EXTRACTED DATA –
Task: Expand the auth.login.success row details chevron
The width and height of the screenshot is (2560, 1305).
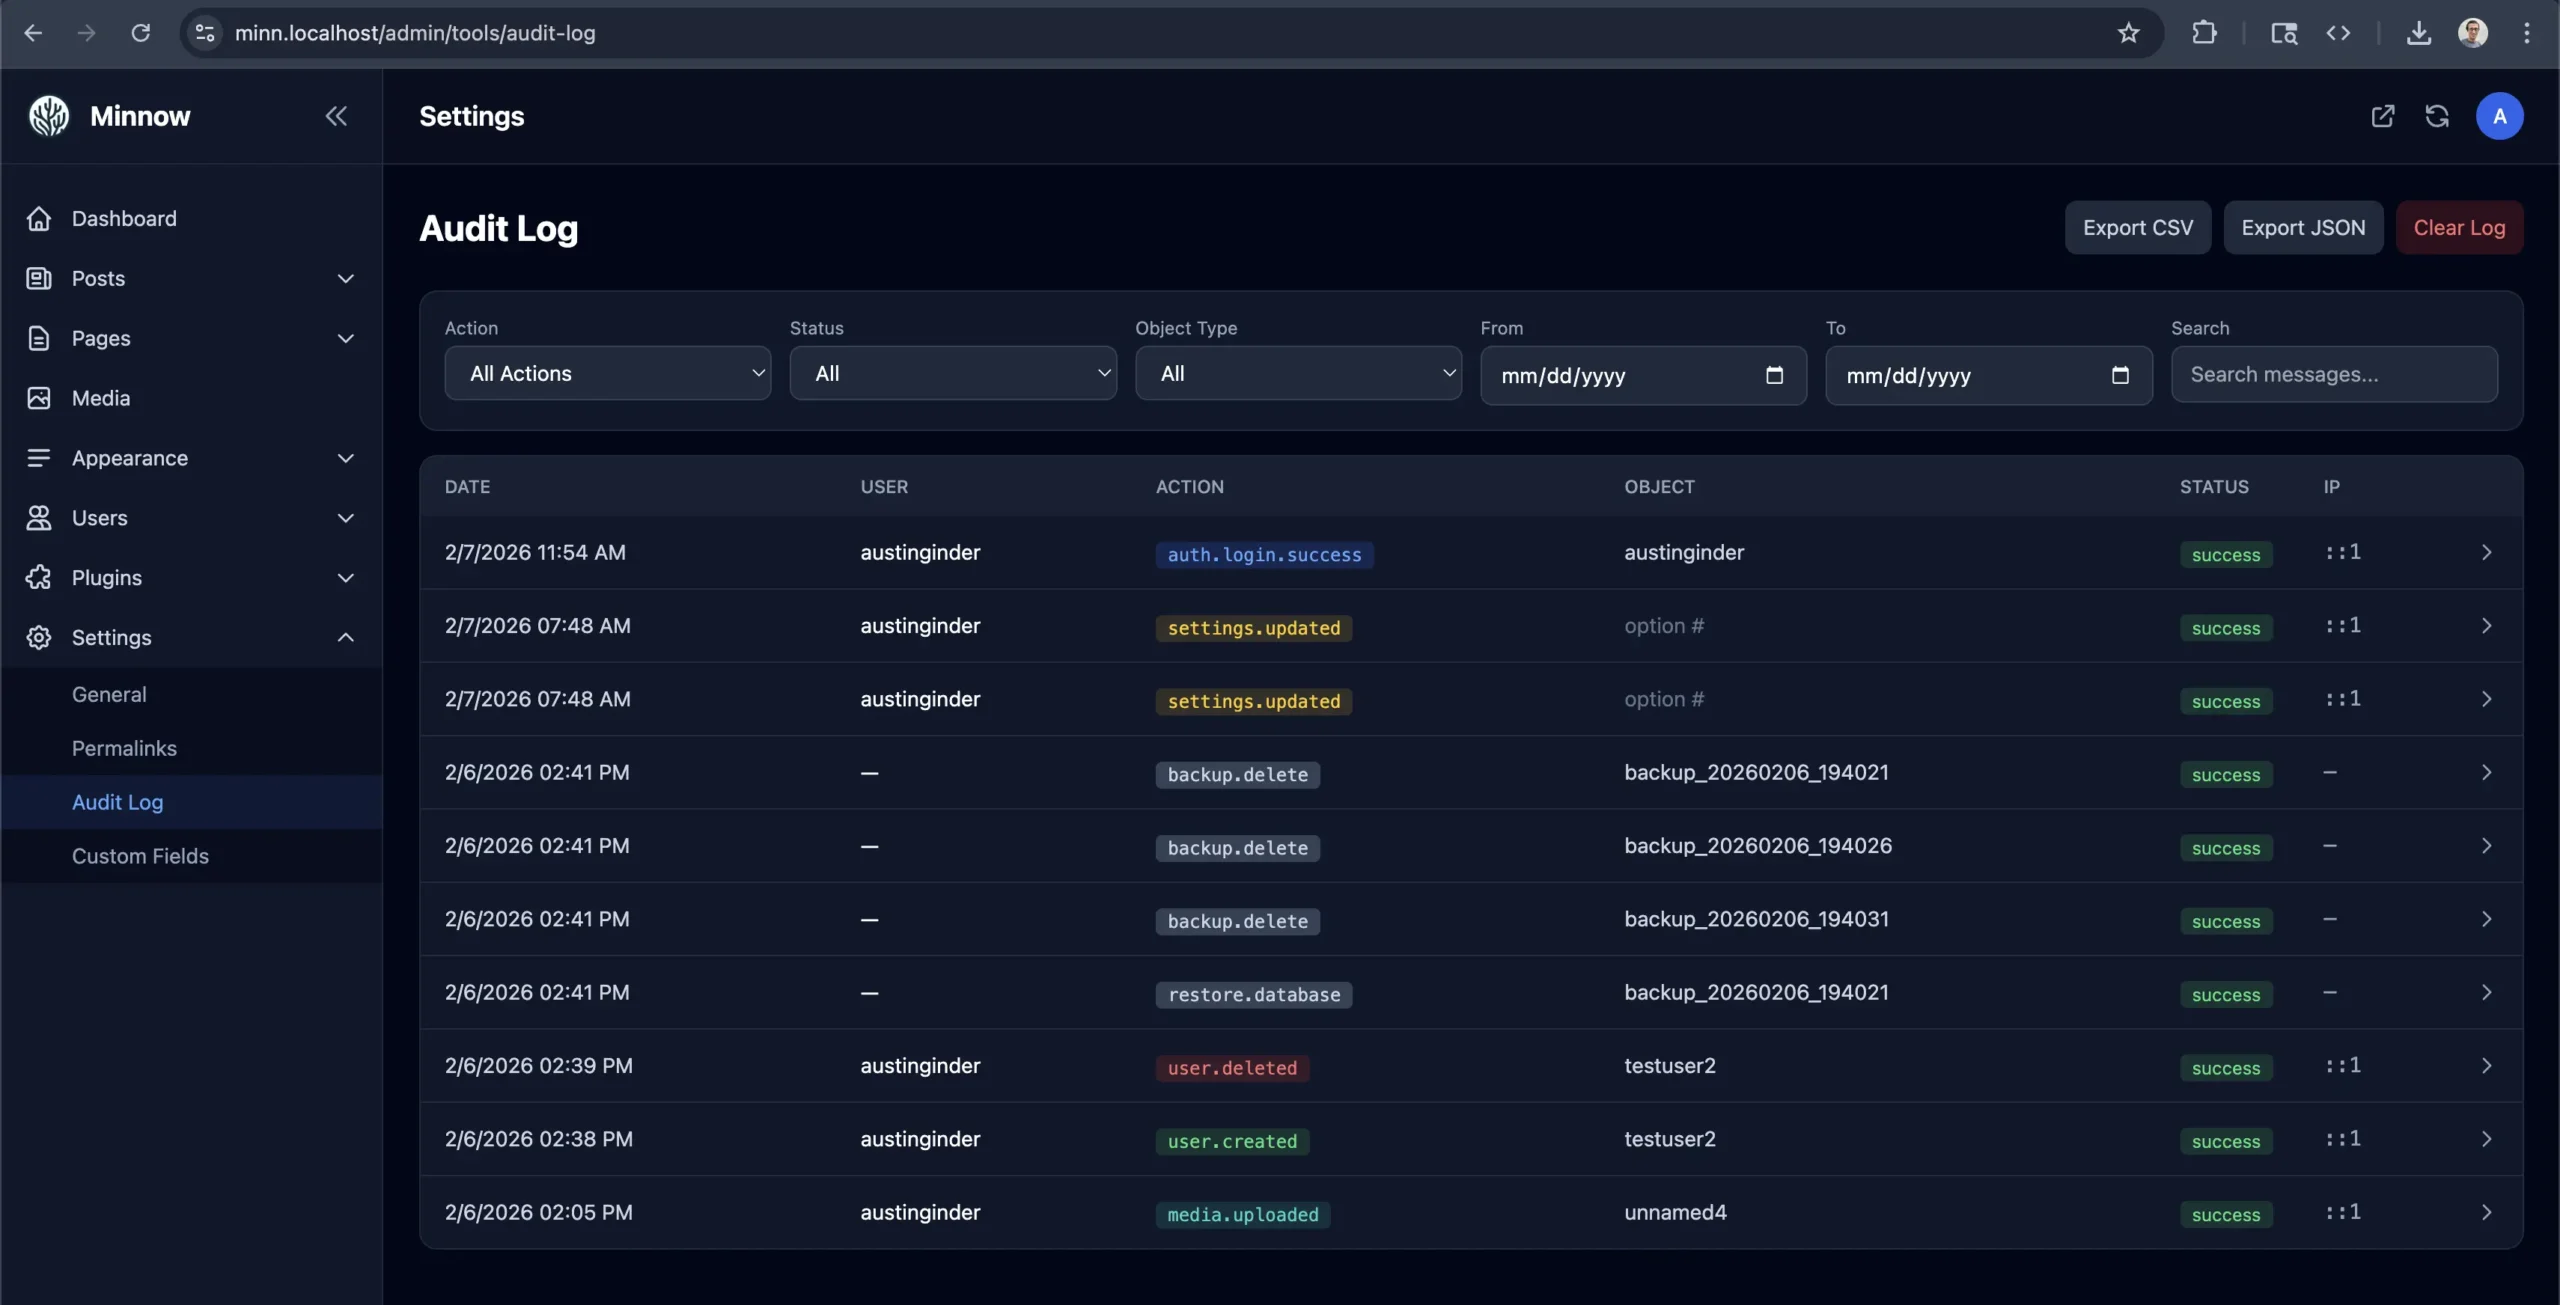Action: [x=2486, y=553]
==
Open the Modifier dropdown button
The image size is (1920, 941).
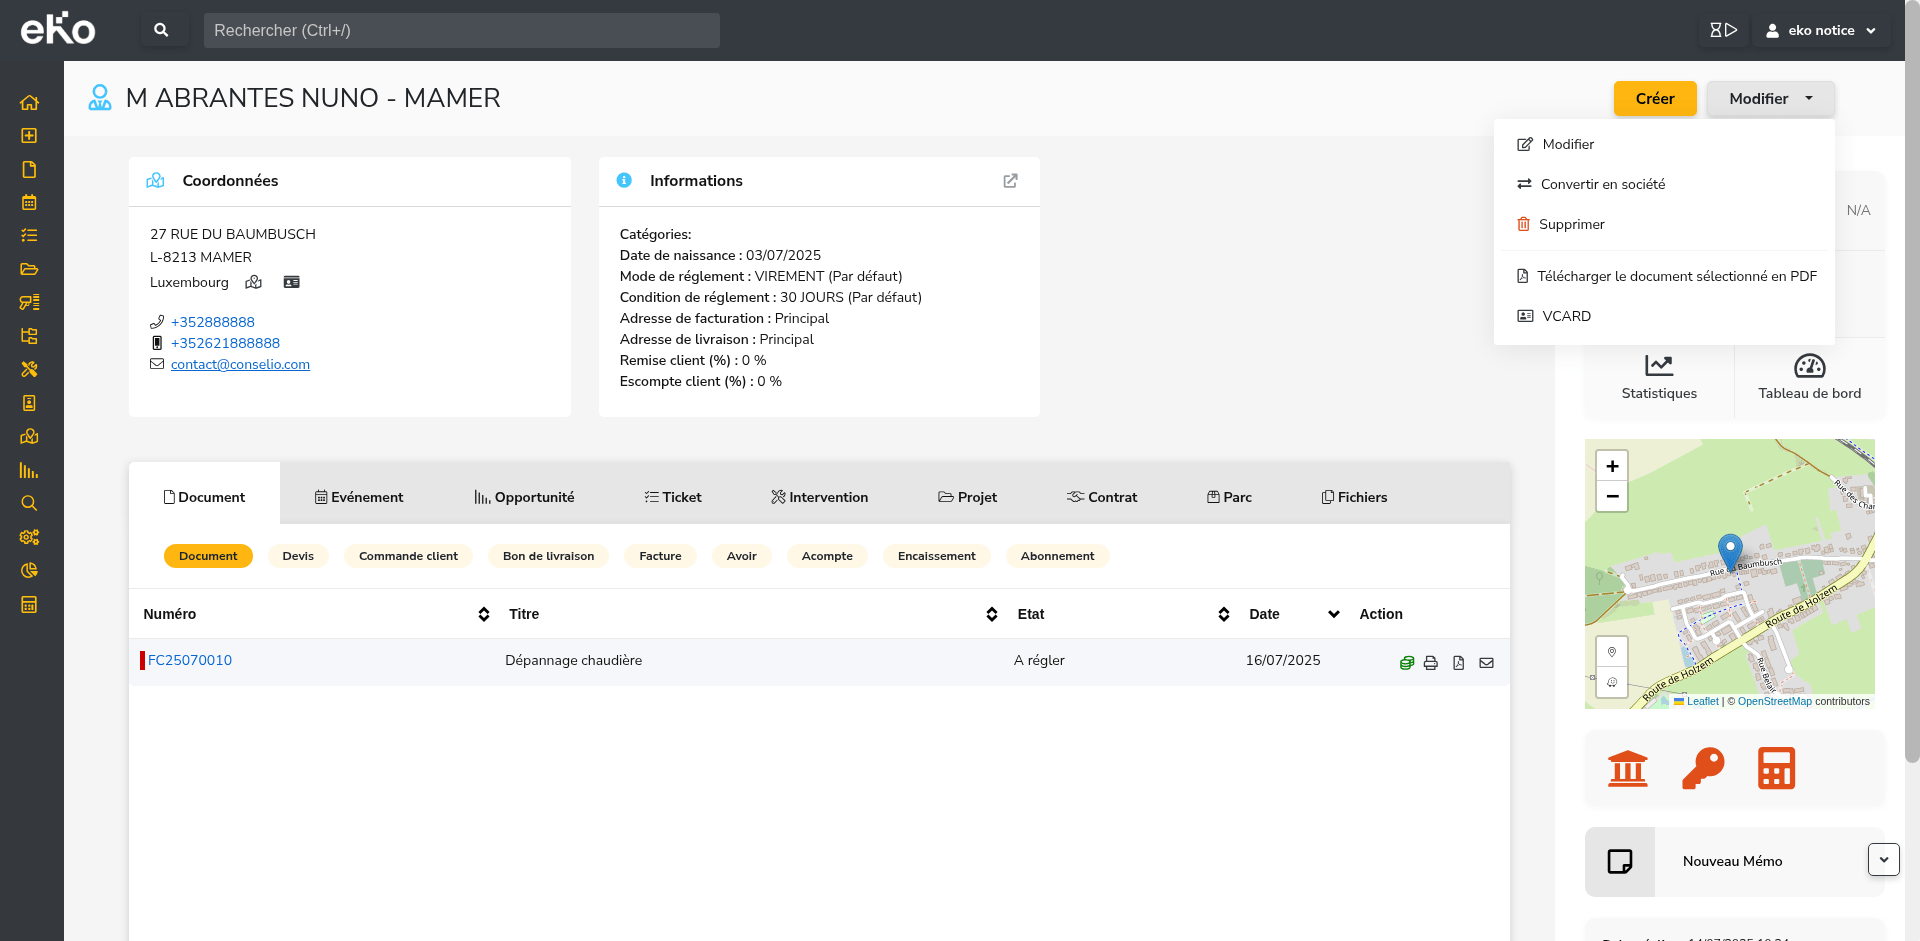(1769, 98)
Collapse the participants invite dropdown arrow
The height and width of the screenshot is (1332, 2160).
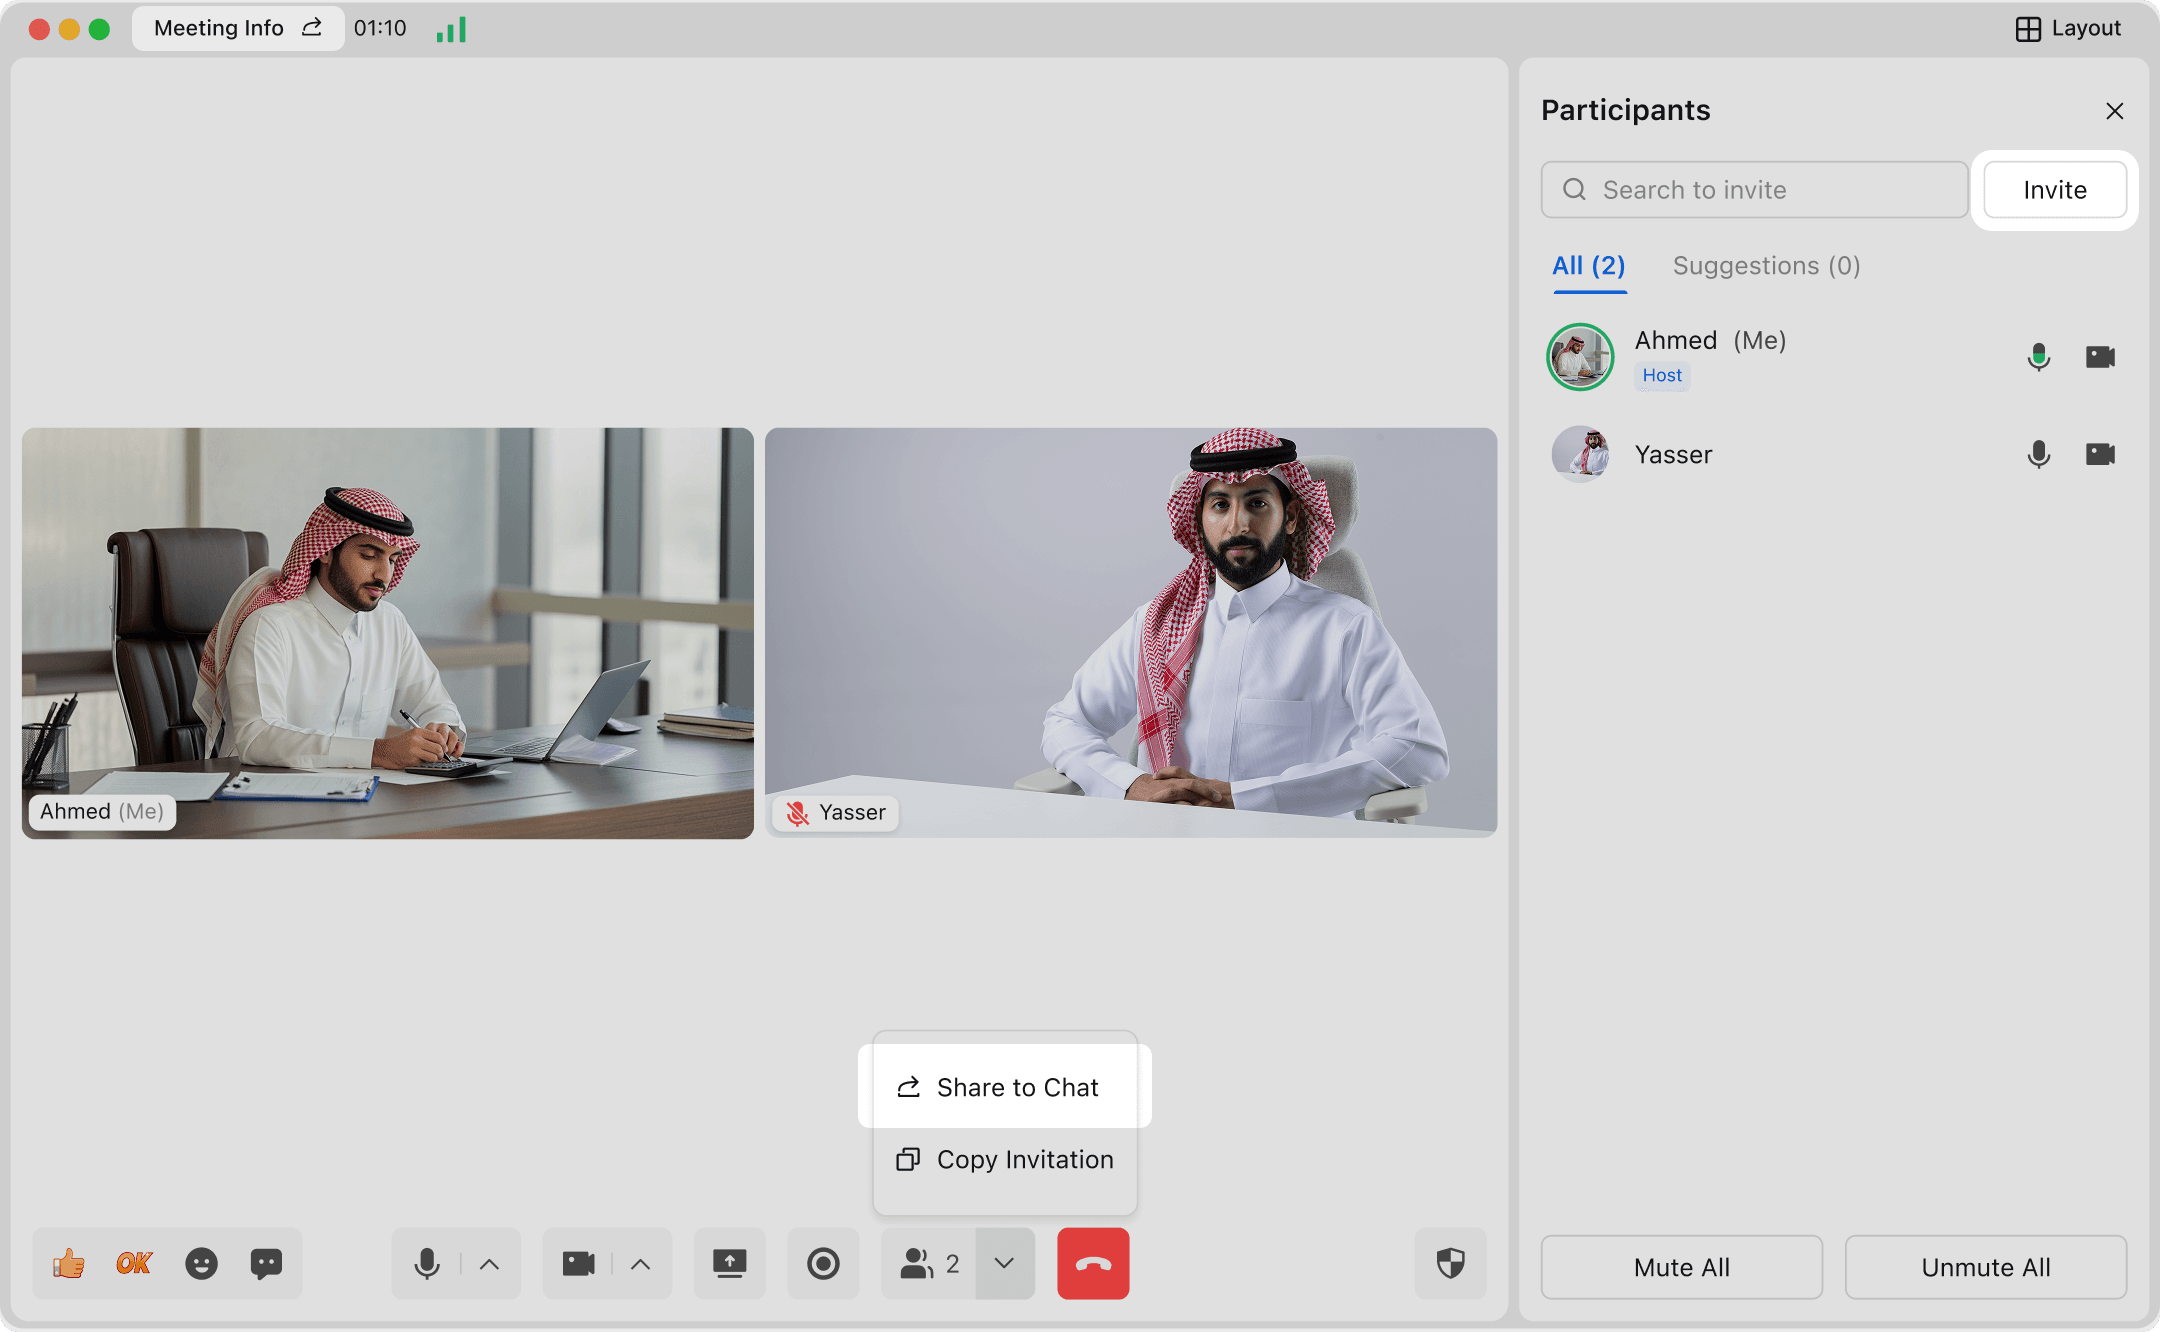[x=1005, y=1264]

ASSIGNED TASK – Select the lines from the entries that include the word "dropdown".

EXERCISE RESPONSE –
Open the Modifier dropdown button
Collapse the participants invite dropdown arrow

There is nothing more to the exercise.